Protecting the Company Brand
Some days I am truly surprised at how people behave. I saw a YouTube video posted by a Domino’s Pizza employee. The persons in question created a film of themselves defaming a pizza and claiming they intended to serve the tainted product to a customer. The thoughtlessness of these two people has forced a brand name organization to react to regain the trust and confidence of its customers.
Patrick Doyle, Domino’s North America President, issued an affirming statement that the incident was isolated and contained and that the miscreant employees have been terminated. It is unclear what the economic impact of this smear on the Domino’s brand will be. I believe that they have responded appropriately and will emerge as a stronger organization as the dust settles.
My question is this: What should companies be doing now to protect their brand in the future?

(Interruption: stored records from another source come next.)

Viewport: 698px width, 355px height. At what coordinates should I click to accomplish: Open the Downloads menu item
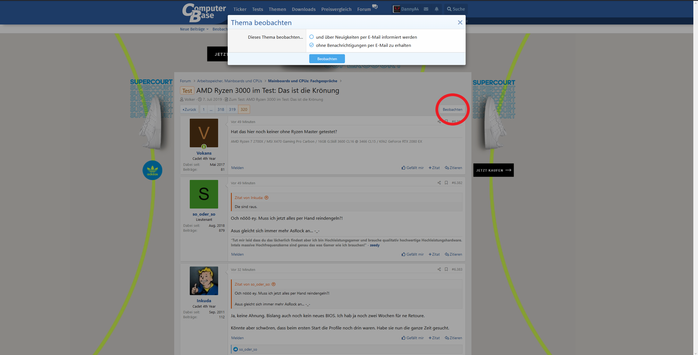pyautogui.click(x=303, y=9)
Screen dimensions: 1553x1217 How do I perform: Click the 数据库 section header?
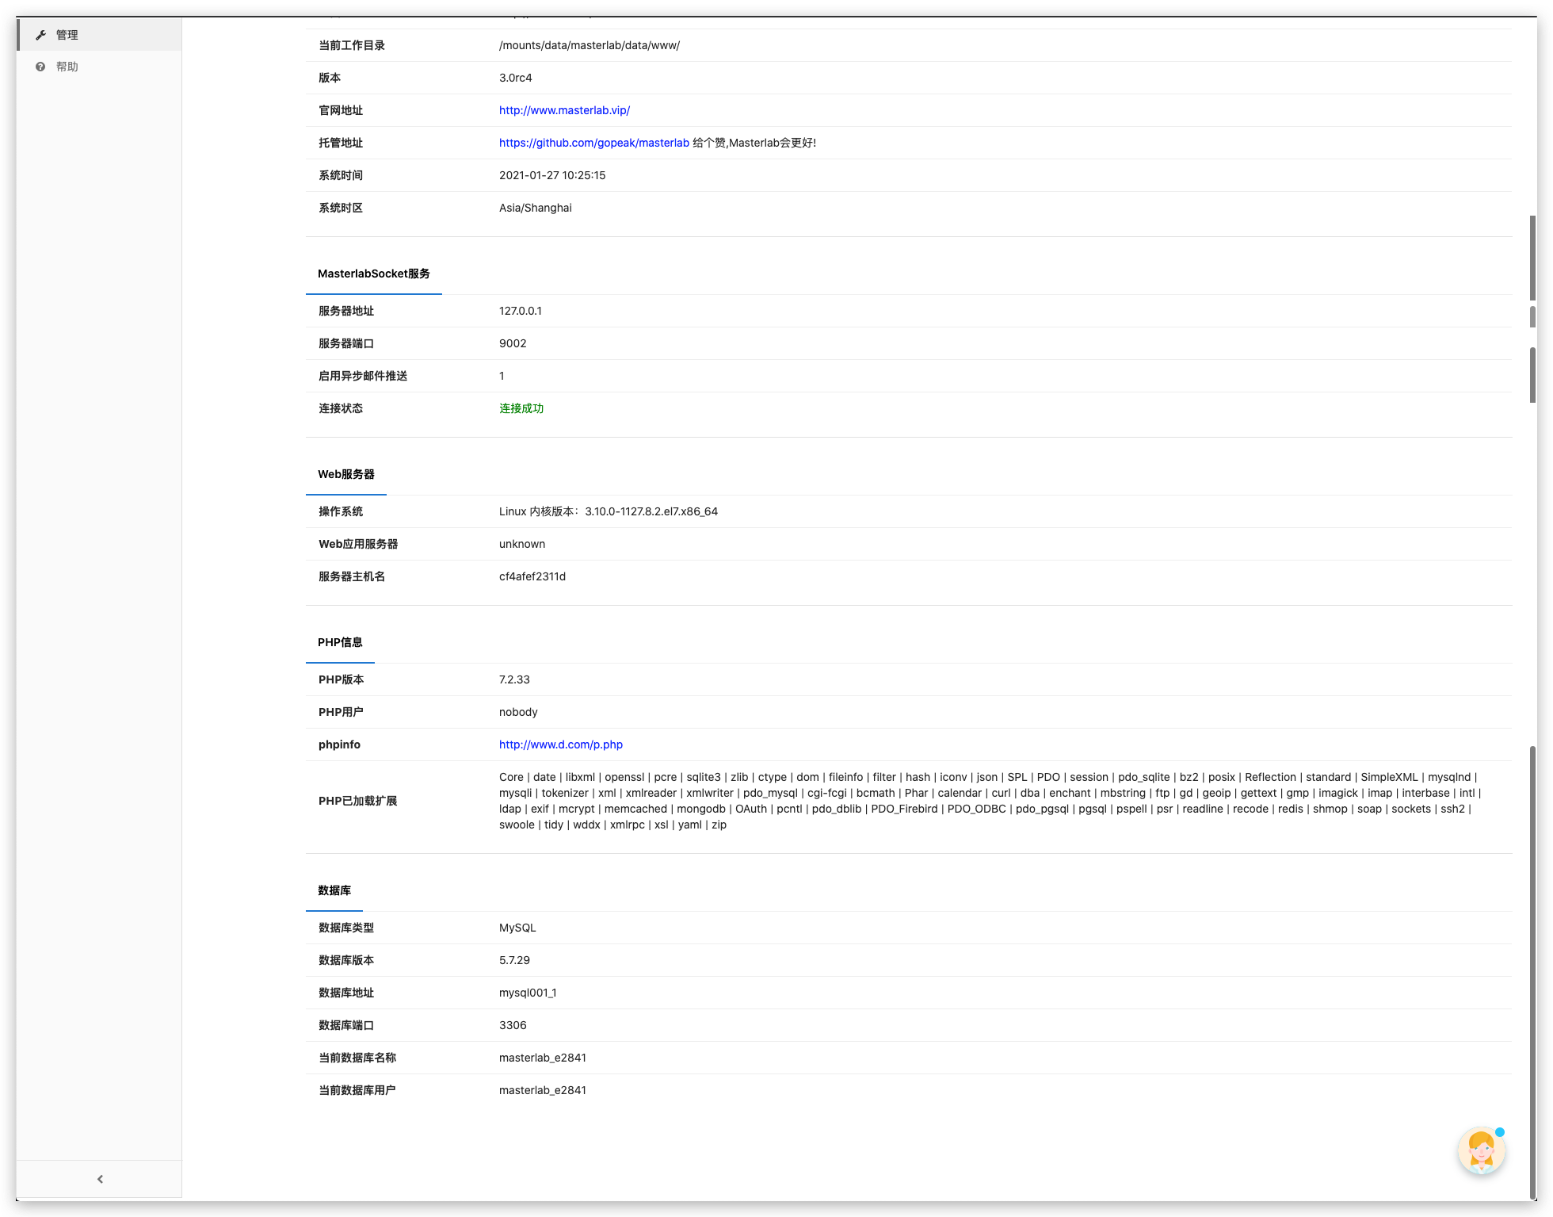pyautogui.click(x=333, y=890)
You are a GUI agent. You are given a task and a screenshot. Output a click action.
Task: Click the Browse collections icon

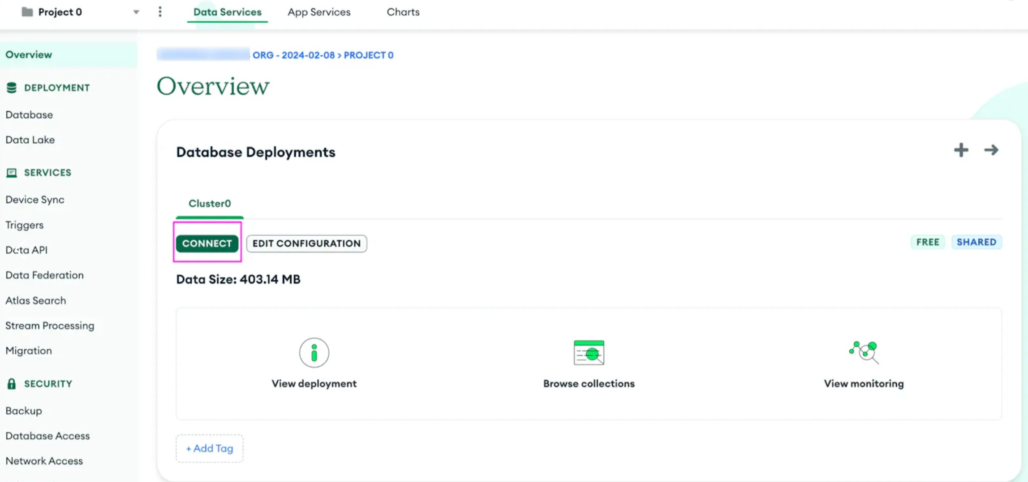click(x=589, y=353)
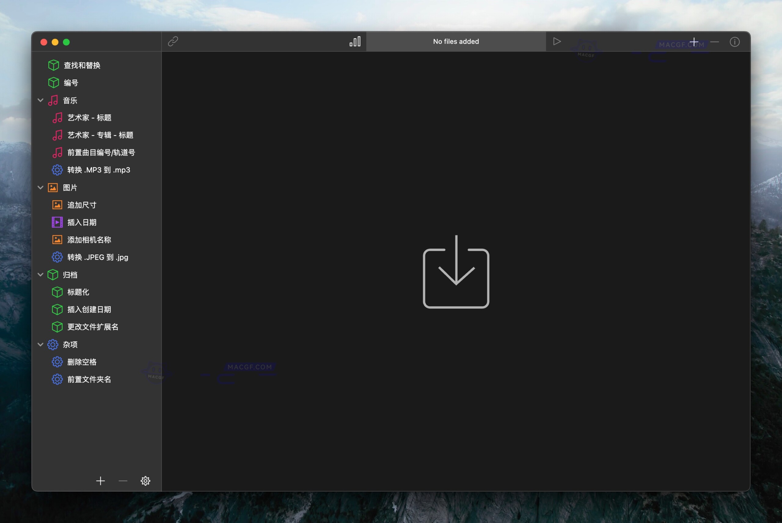
Task: Select the 编号 preset
Action: (71, 83)
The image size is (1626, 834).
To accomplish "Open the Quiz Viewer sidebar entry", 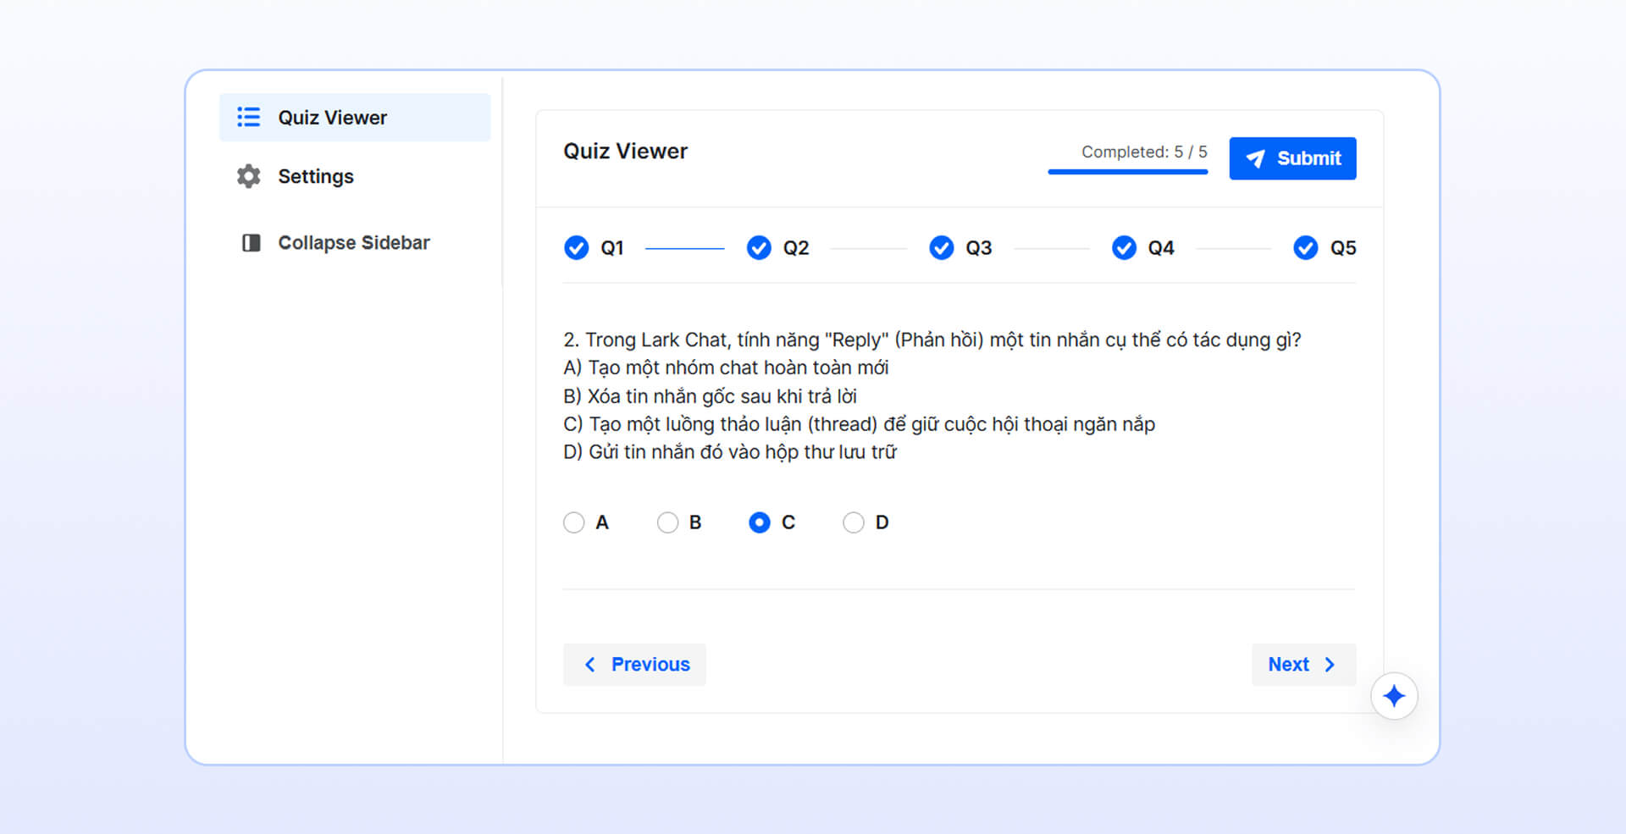I will (x=331, y=117).
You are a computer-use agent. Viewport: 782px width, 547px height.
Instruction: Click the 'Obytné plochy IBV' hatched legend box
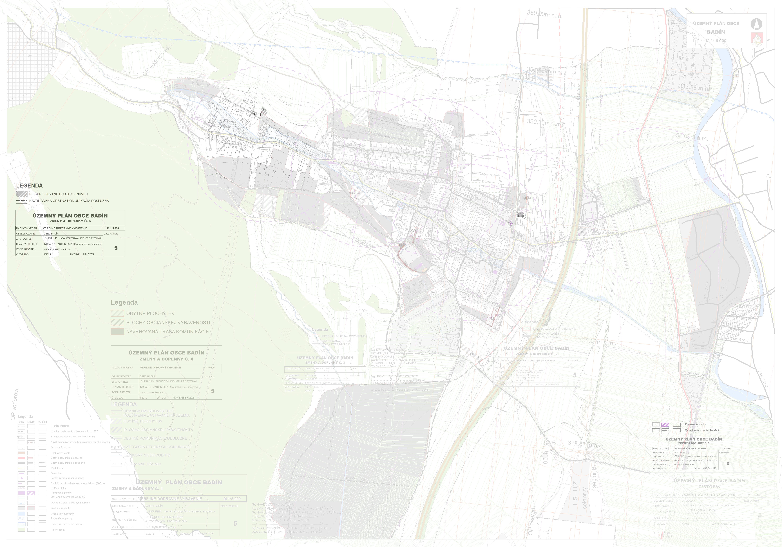coord(117,313)
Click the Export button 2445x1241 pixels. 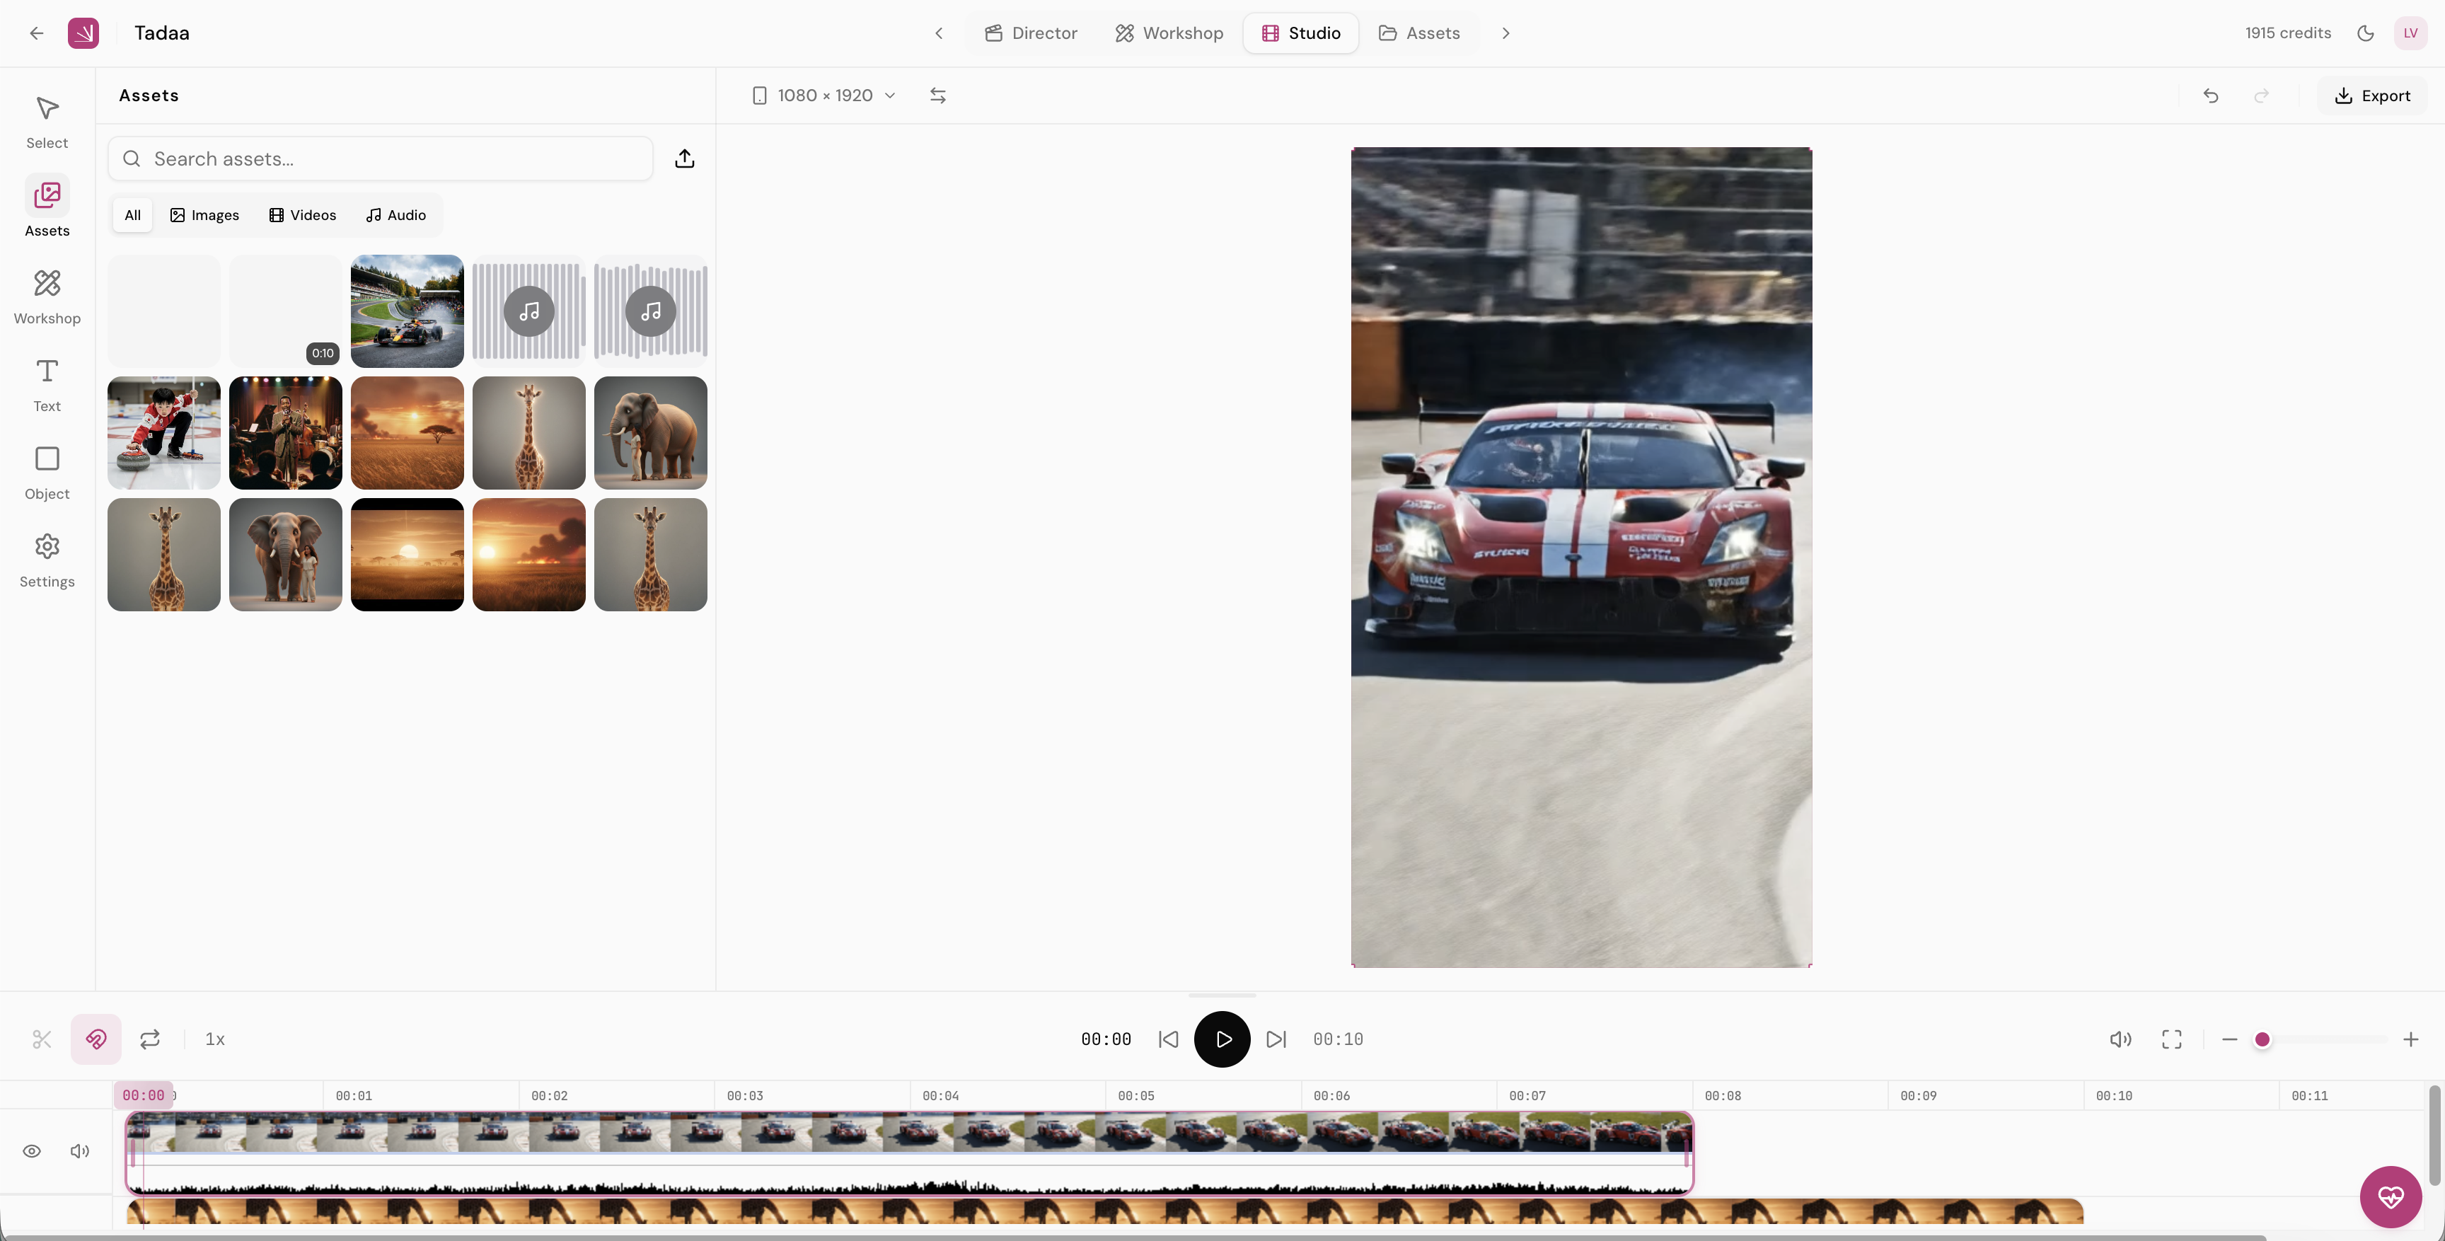click(2372, 95)
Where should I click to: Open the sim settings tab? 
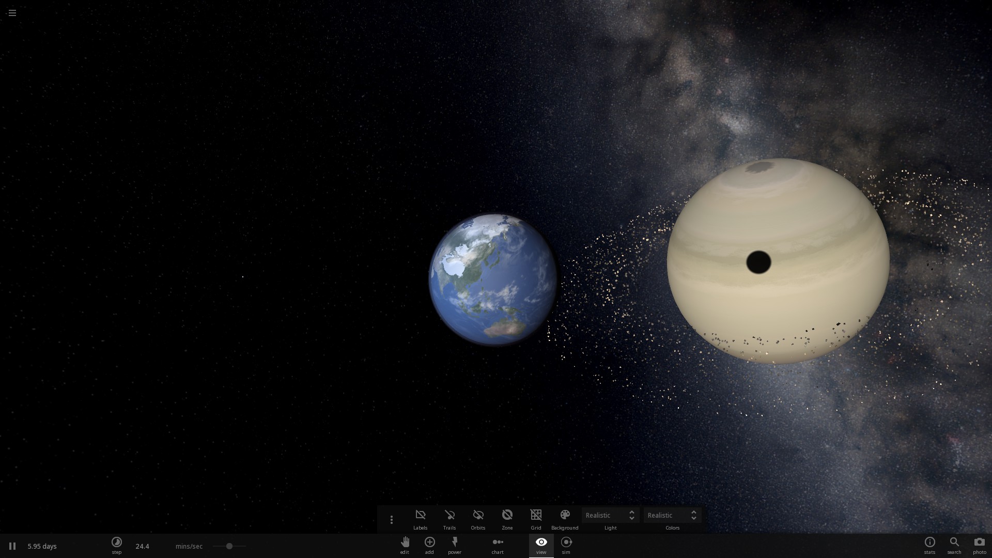pos(566,542)
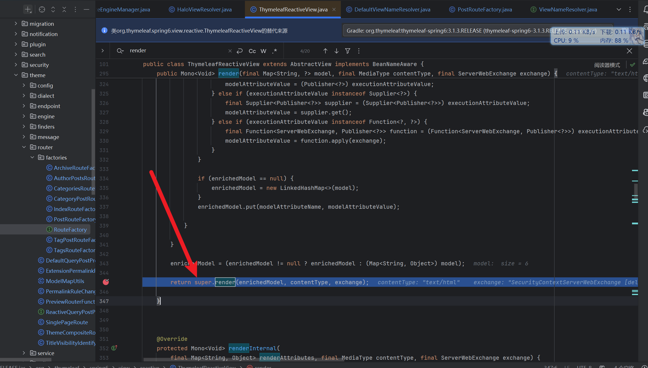
Task: Expand the security folder
Action: pos(16,65)
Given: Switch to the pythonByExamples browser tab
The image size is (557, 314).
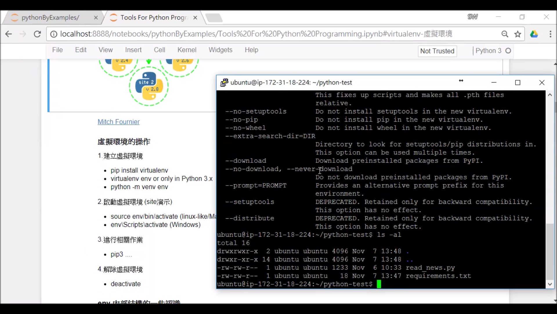Looking at the screenshot, I should (x=51, y=17).
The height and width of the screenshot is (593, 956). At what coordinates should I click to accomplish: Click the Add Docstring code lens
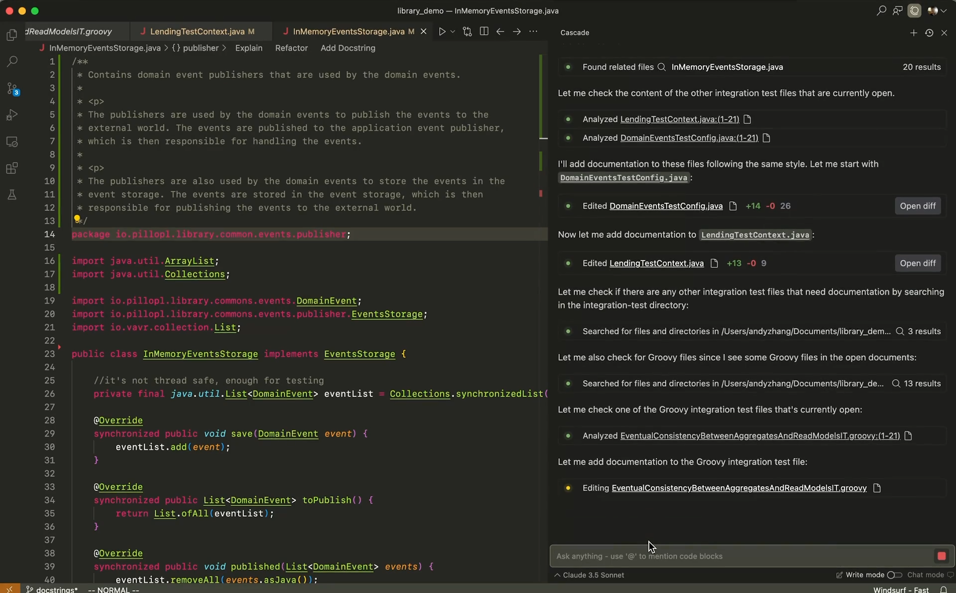(348, 48)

Not ironically, I have a few thoughts on the matter. Companies can involve their workforce in the protection of the corporate brand. This simply means asking employees on a routine basis if they are seeing any inappropriate or compromising behavior in the workplace. Many companies offer “ethics hotlines”, but these are largely ineffective. They are ineffective because many employees are ambivalent about the affiliation choices they make in the workplace. When people are undecided about where they want to be or what they want to do, they will generally not go through the extra effort to pick up a phone and call someone, particularly someone they don’t know. People occasionally expect that someone else will do it for them. “Everyone saw it, I am sure that this will be taken care of by my manager” may be something the ambivalent team member would say to themselves after witnessing monkey business. You may be asking yourselves these questions: Are people really that ambivalent? That detached?
Consider this, have you ever passed a person in a stalled car on the road and told yourself “they have a cell phone; someone must be on the way to help them”, and drove on. Workplaces are not different. People will hope that the “right thing” gets done, but may not do anything to bring the “right thing” about.
I have some simple recommendations for companies that want to proactively protect their brand reputation:
1. Consistently communicate to all employees the company's intention to maintain a legal, ethical, responsible, customer focused workplace
2. Periodically ask employees if they have knowledge of any monkey business (use an outside, objective, third-party)
3. Make it easy for people to answer the question. The company should call them and ask them for the information. That signals that it is important, and significantly increases the likelihood that relevant information is collected.
4. Respond to the information employees provide with actions for improvement and communicate the actions and results back to them.
I am not sure that Domino’s could have prevented the behavior of the now infamous former employees, but I suspect this was an escalation of a series of bad behaviors in the workplace. I speculate that their co-workers may have had concerns about them and would have said something – if they were asked.
This will die down soon enough for Domino’s and its customers. There seems to be many more positive endoresments from loyal customers on the web than those swearing off pizza all together.
As for me, I am on my way to Domino’s to buy lunch for me and my team!